Over the coming month I will be architecting, building and testing a modular, high performance SSD-only storage solution.

I’ll be documenting my progress / findings along the way and open sourcing all the information as a public guide.

With recent price drops and durability improvements in solid state storage now is better time than any to ditch those old magnets.

Modular server manufacturers such as SuperMicro have spent large on R&D thanks to the ever growing requirements from cloud vendors that utilise their hardware.

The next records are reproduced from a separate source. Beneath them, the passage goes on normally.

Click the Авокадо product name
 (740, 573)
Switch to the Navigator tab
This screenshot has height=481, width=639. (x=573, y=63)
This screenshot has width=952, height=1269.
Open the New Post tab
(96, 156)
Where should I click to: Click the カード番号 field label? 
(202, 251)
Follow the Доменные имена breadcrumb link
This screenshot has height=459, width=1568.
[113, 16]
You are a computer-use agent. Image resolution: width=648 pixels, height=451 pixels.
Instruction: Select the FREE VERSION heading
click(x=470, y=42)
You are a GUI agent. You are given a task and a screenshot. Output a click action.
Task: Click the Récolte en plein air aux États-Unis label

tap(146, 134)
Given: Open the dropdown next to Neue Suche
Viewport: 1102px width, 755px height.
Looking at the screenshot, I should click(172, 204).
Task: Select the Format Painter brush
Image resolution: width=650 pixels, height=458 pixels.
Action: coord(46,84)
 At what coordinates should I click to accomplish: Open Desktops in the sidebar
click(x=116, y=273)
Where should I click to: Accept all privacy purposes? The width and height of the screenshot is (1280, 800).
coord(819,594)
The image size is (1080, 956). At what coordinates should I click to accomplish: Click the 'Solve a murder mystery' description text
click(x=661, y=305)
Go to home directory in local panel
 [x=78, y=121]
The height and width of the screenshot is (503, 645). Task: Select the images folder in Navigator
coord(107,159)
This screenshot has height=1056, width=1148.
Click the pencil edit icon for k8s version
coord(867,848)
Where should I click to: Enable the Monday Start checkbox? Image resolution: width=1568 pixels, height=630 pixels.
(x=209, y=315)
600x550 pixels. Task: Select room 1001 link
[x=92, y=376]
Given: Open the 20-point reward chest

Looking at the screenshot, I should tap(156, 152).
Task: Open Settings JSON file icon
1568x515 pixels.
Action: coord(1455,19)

The State Of Enterprise Storage

Companies often settle for off-the-shelf large name storage products from companies based on several, often misguided assumptions:

  • That enterprise in the product name = reliability
  • That the blame from product / system failure can be outsourced
  • That vendors provide specialist engineers to support such complicated (and expensive) products
  • That that time and cost of building a modular storage solution tailored to their needs would be time consuming to design and manage

At the end of the day we don’t trust vendors to design our servers - why would we trust them to design our storage?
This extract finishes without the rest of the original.